Bug Blog

Experts Are Warning Dog Owners To Be On The Lookout For Asian Lady Beetles Every Holiday Season

A couple of years ago, many dog owners became shocked upon seeing pictures that surfaced online showing Asian lady beetles infesting a dog’s mouth. At the time, health authorities and pest control professionals were using the graphic pictures to raise awareness about the little known condition that is infesting more and more dogs each year. Now, experts are warning all dog owners to be on the lookout for the bugs every holiday season, which is when these bugs seek refuge within, surprisingly enough, dog’s mouths.

The undesirable bugs that attempt to establish themselves within the oral cavity of dogs are known as Asian lady beetles, and they look almost exactly like typical spotted ladybugs. Asian lady beetles thrive within excessively humid environments, and once the cold of winter sets in, these bugs gravitate indoors where they continue to search for properly humid environments where they can set up camp for the duration of the winter season. These insects latch themselves tightly to the roofs of dog’s mouths and removing them is extremely difficult and time consuming. Each lady beetle must be removed with tweezers one at a time from a dog’s mouth in order to ensure that victimized dogs do not experience any related health problems in the future. While this condition may seem parasitic, it is actually a unique form of infestation. The lady beetles that infest dog’s mouths at this time of year are merely pests looking for an environment where they can survive for the winter.
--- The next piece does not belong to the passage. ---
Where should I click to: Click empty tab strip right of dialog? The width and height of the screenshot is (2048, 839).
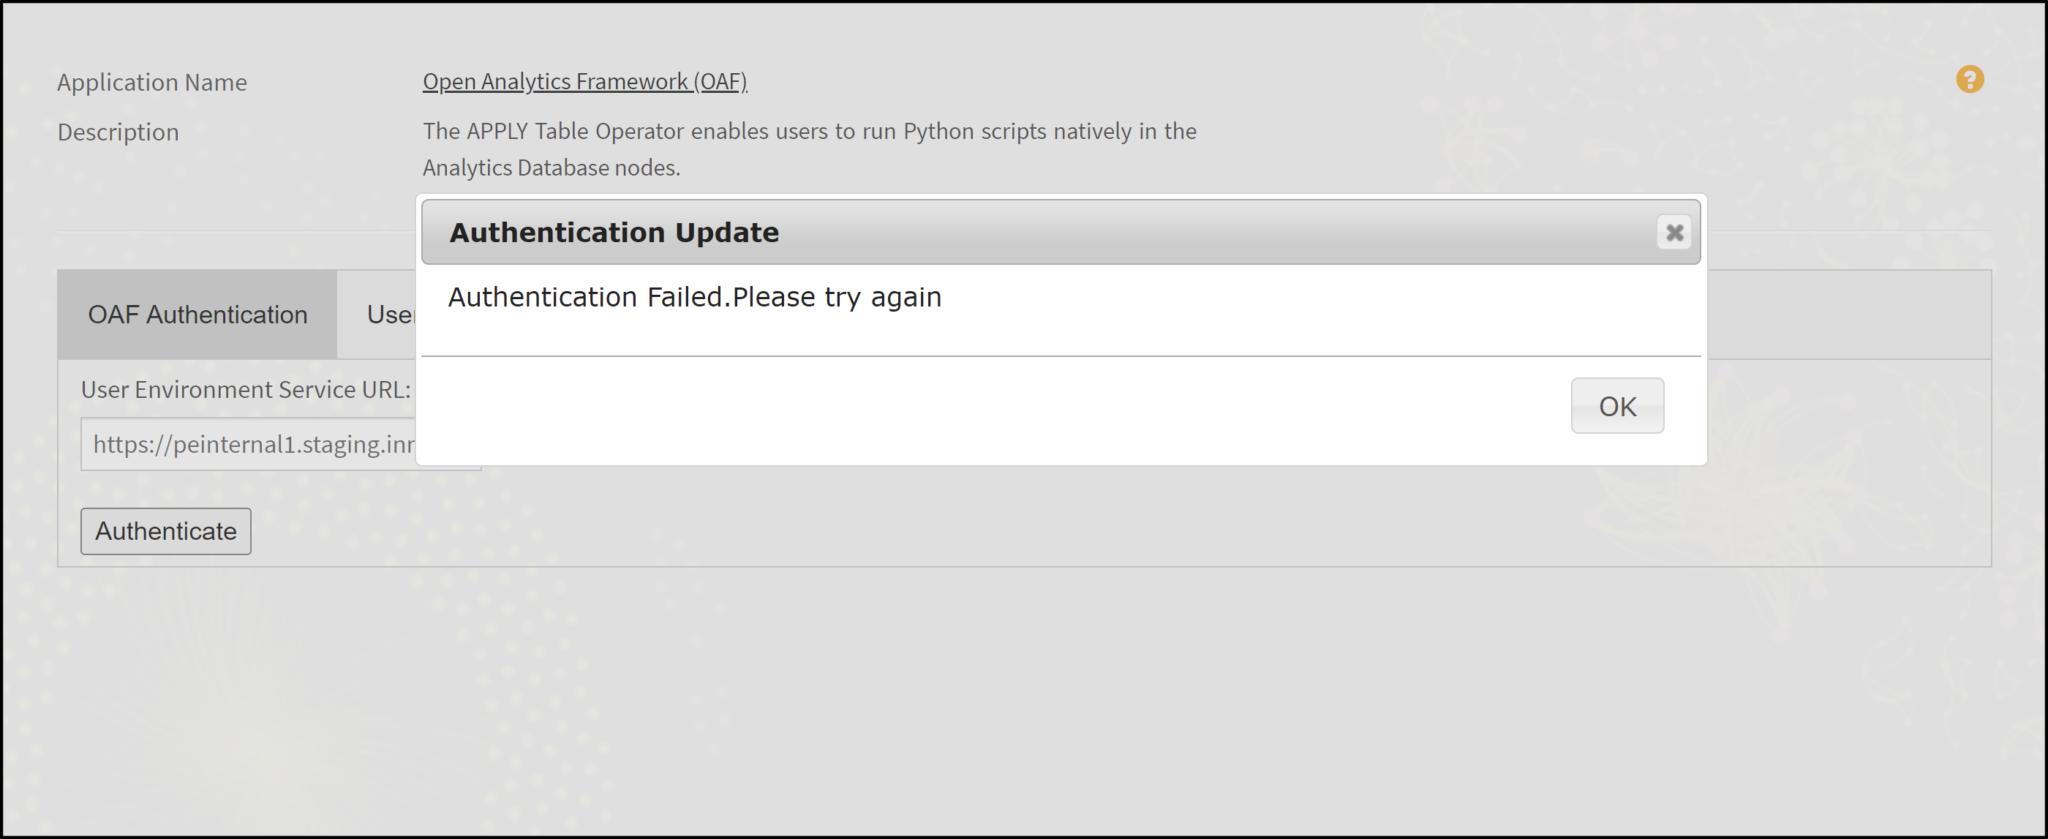tap(1848, 315)
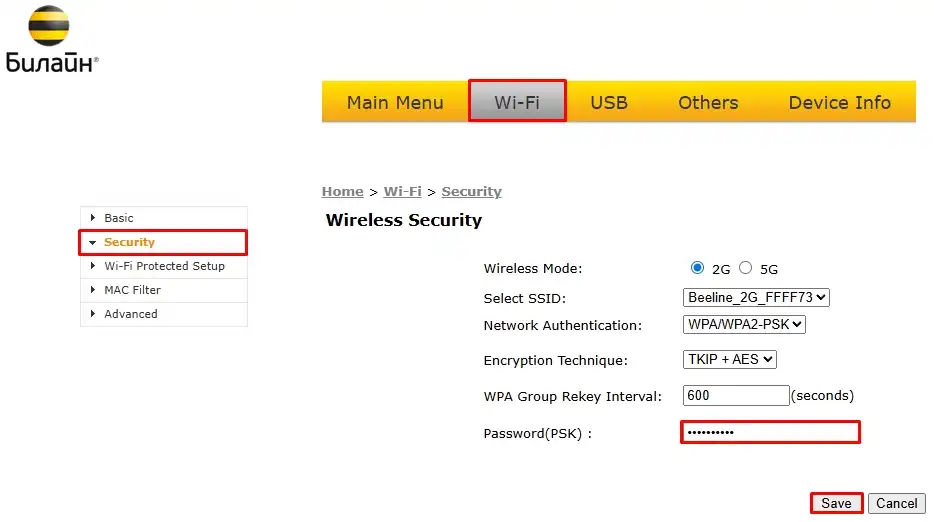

Lady beetles usually find their way into the mouths of dogs while dogs are sniffing around in their owner’s yard. This is why dogs should be monitored carefully when the climate cools during the late fall and early winter. Most dogs will inadvertently swallow several Asian lady beetles during the transition from fall to winter, but full blown mouth infestations rarely occur. However, merely swallowing an Asian lady beetle can be an unpleasant experience for a dog, as these insects release bodily fluids that are poisonous and foul-smelling. These fluids also burn the inside of a dog’s mouth as well as a dog’s gastrointestinal tract. When infestations of Asian lady beetles do take form within a dog’s mouth, veterinarians can prescribe antibiotics to treat the wounds caused by the insects after removing them with tweezers.

Do you worry about your dog acquiring an Asian lady beetle infestation within his/her mouth?